Children should learn to cook themselves
Rather than dictating what children eat, Wistoft and Leer suggest that parents should involve their kids in meal planning and cooking at home.
Researchers call these types of educational programs 'non-autonomous', as they are designed to get kids involved in making or growing their own food and to give them ownership over their own food choices.
"We can help to strengthen a child’s relationship with food by involving them and helping them to be open to different foods," says Jonathan Leer, a postdoc at Aarhus University.
This might happen in school where children grow their own vegetables, or at home, where children can participate in cooking and help decide what should be on the dinner table.
Once they taste the food, the children can use their sense of taste to decide what they like or dislike.
"The purpose is to educate children into becoming critical and conscientious customers in the future.

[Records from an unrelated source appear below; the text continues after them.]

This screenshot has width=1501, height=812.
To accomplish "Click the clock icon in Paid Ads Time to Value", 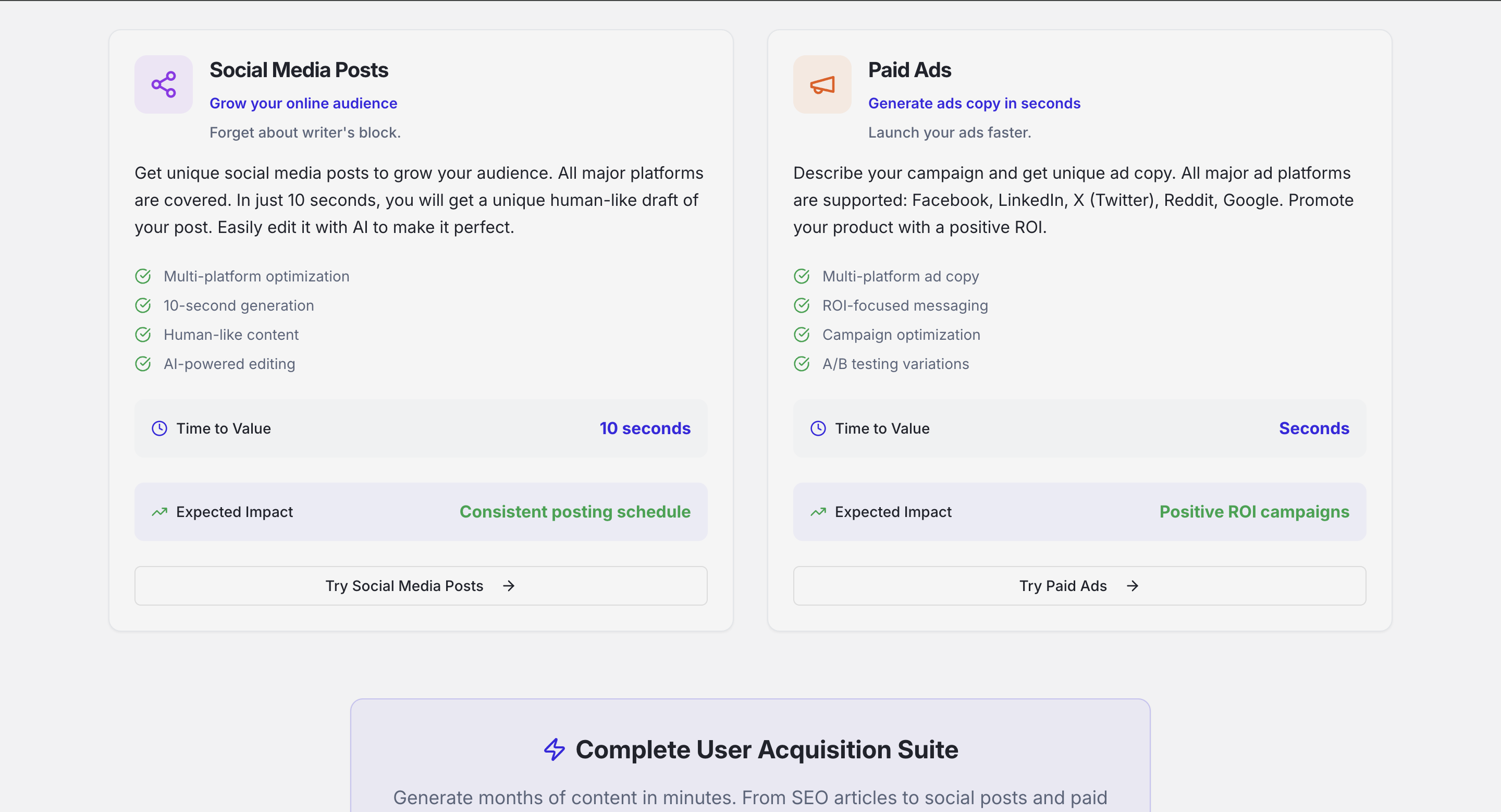I will pos(818,428).
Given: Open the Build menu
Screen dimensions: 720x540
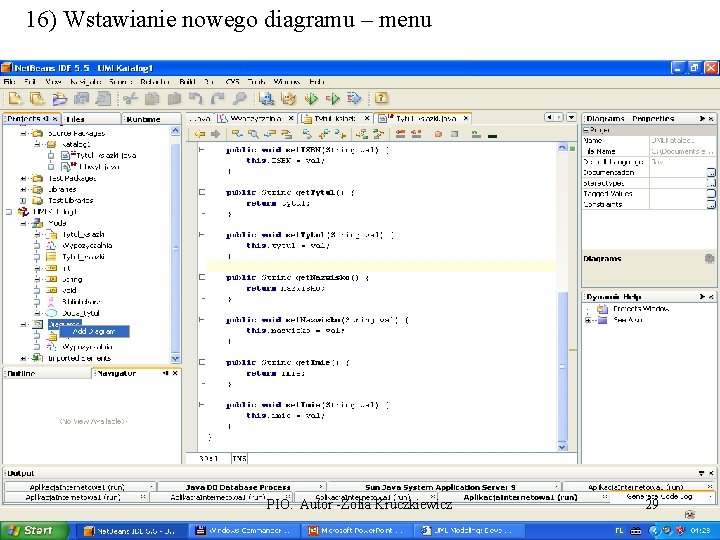Looking at the screenshot, I should pyautogui.click(x=186, y=81).
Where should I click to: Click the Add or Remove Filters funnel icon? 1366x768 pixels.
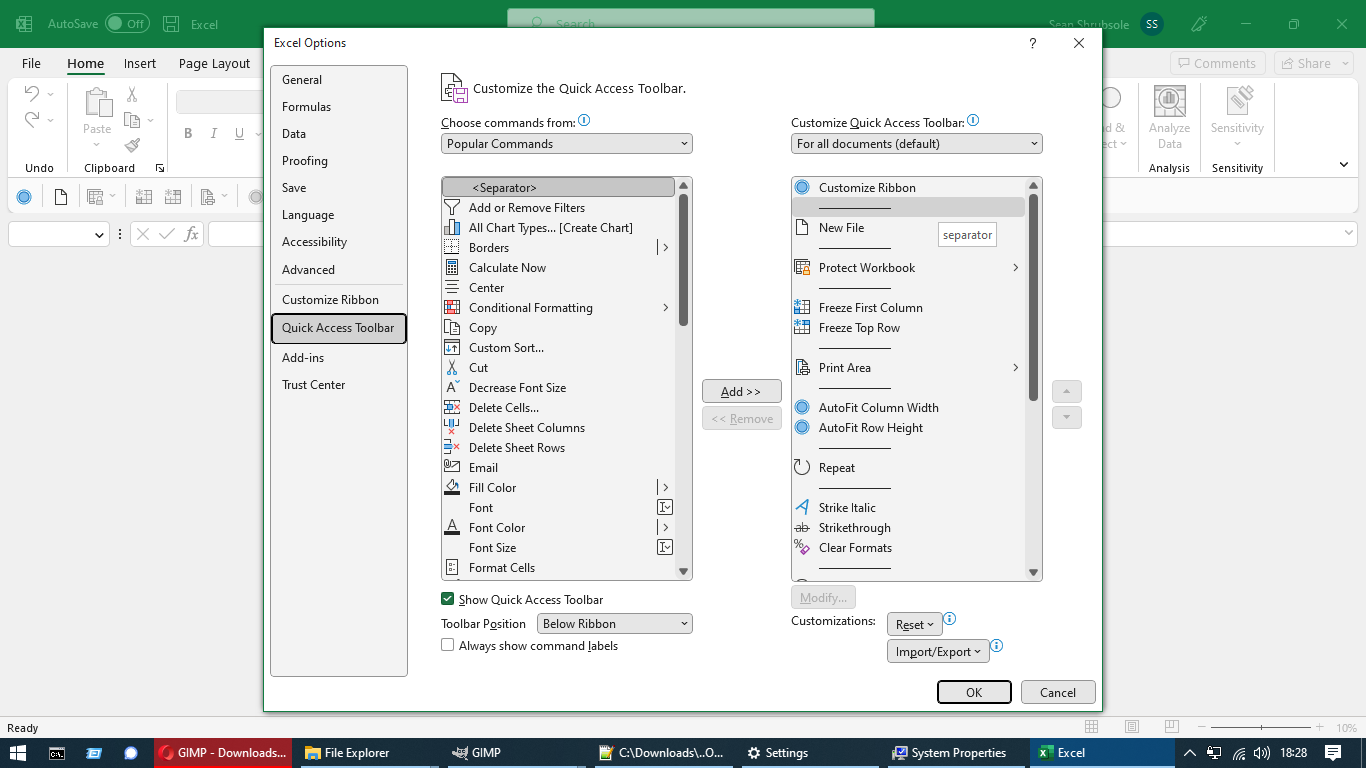[452, 208]
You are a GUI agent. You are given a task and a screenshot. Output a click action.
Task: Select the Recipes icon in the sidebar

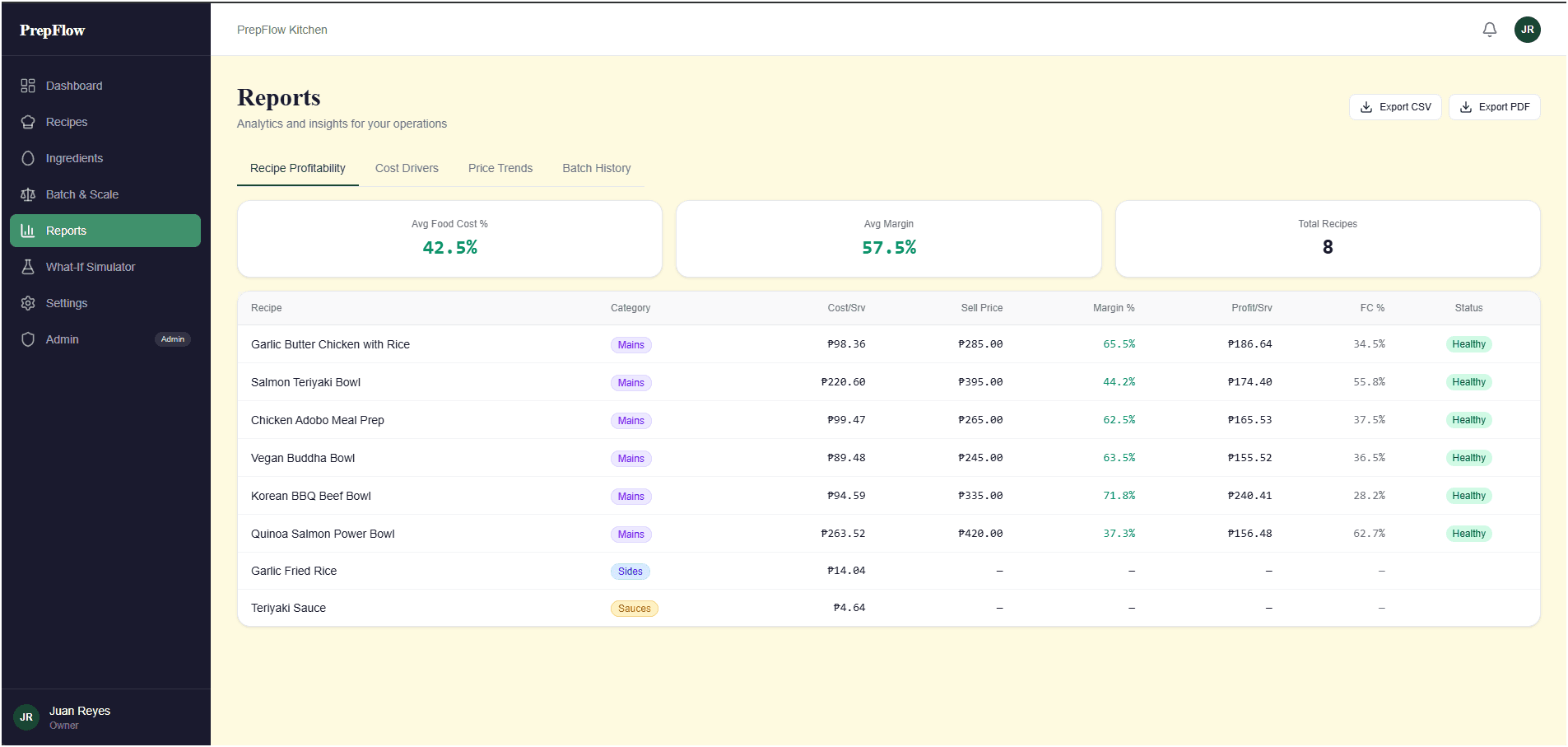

This enables them to become independent individuals who can justify their own choices later in life. They will also be healthier in the long-term, when they are allowed to choose what they like and do not like on an informed basis," says Wistoft.
We try to control children
In the new book, the two researchers analysed the results of 15 studies, all of which examined how tastes are used in teaching.
"We often attempt to push kids into eating specific foods. If you are lucky, the children will make the choice you want when left to their own devices, but it is unlikely to happen without some nudging. The effect is therefore rather short-lived," says Wistoft.
"Overall, we’re surprised by the extent to which taste is seen as a barrier rather than a resource. The focus is on changing children's taste. These are not educational projects, but management projects," says Leer.
A value-based discussion
At Aalborg University, Denmark, Professor of nutrition and public food Bent Egberg Mikkelsen points out that the book does not show that non-controlling methods are any more successful at teaching children about food, than the controlling methods:
"What could make it more scientifically valid, would be if they made a systematic analysis of the effects of non-controlling methods and whether they lead to higher intakes of healthy food or increased knowledge on the subject," he says.
Mikkelsen studies healthier eating and food education in schools. He thinks that further educational programs are needed, with clear goals to get children to eat more healthily.
"There must of course remain a normative standpoint--the teachers are put in the world to teach children about certain things," says Mikkelsen.
The two researchers believe, however, that Mikkelsen is wrong in his assessment of the book:
"In the book, we examine the projects that are already available, and so we discuss them from a pedagogical perspective. We would also say that this is only the first step in the evolution of taste pedagogy," says Leer.